Image after 16 passes

Image after 64 passes

Image after 256 passes

Min. subdivs - controls the minimum number of samples that each pixel in the image will receive. The actual number of the samples is the square of the subdivs.

Max. subdivs - controls the maximum number of samples that each pixel in the image will receive. The actual number of the samples is the square of the subdivs.

Render time - the maximum render time in minutes. This is the render time for the final pixels only; it does not include any GI prepasses like light cache, irradiance map, etc. If this is 0.0, the render is not limited in time.

Noise threshold - the desired noise level in the image. If this is 0.0, the entire image is sampled uniformly until either the Max. subdivs value is reached or the Render time limit is reached. 

Ray bundle size - this option is useful for distributed rendering in order to control the size of the chunk of work that is handed to each machine. When using distributed rendering, higher values may help to utilize CPUs on the render servers better.

Show adaptive mask - this option allows the user to see a mask of the pixels that remain to be sampled.

Notes


  • Which sampler to use for a given scene? The answer is best found with experiments, but here are some tips:
    • For smooth scenes with only a few blurry effects and smooth textures, the Adaptive subdivision sampler with its ability to undersample the image is unbeatable.
    • For images with detailed textures or lots of geometry detail and only a few blurry effects, the Adaptive DMC sampler performs best. Also in the case of animations involving detailed textures, the Adaptive subdivision sampler might produce jittering which the Adaptive DMC sampler avoids.

--------------------------------------------------

→ **PROBLEM STATEMENT**
According to the excerpt on sampler settings, why is the Adaptive DMC sampler preferred for animations involving detailed textures? Answer in one to three sentences.

→ **AVAILABLE DATA**
--------------------------------------------------

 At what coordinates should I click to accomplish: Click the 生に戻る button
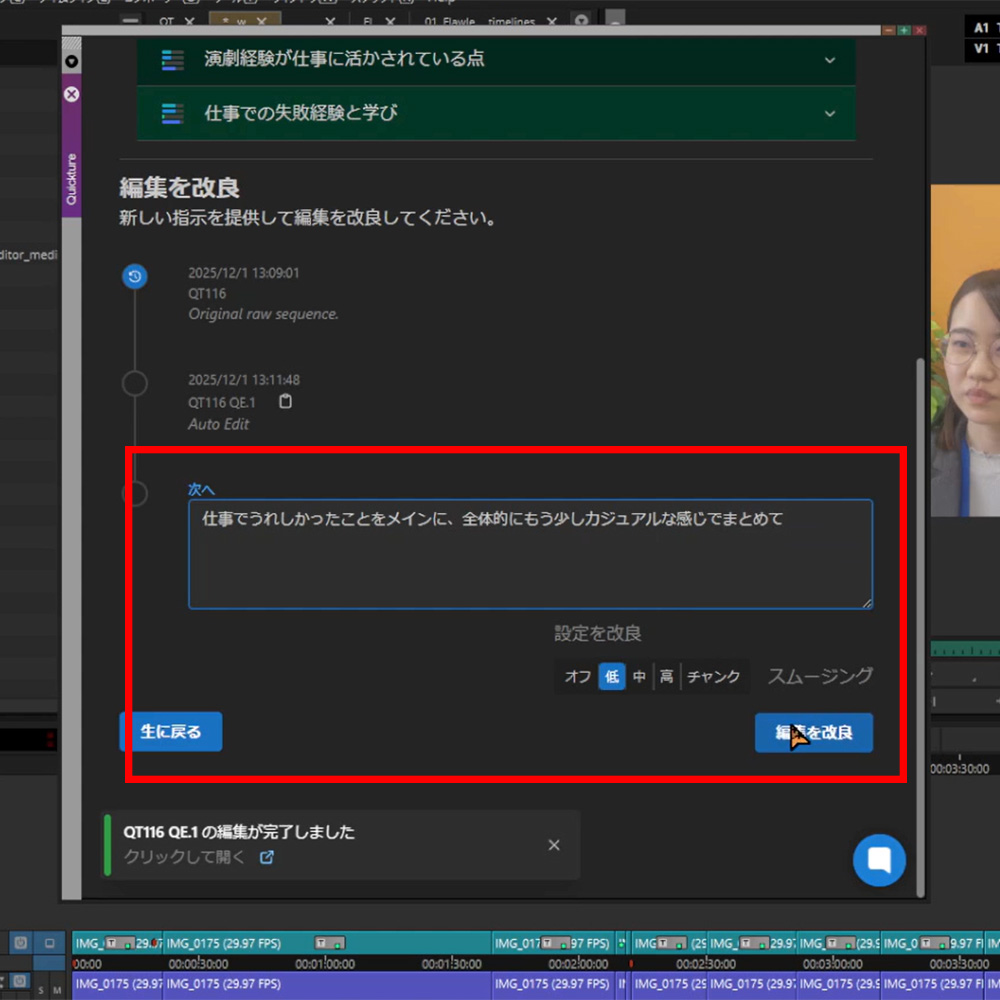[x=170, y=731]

--------------------------------------------------

→ **WRITTEN ANSWER**
In animations with detailed textures, the Adaptive subdivision sampler might produce jittering, and the Adaptive DMC sampler avoids it. The Adaptive DMC sampler is therefore the better choice in that case.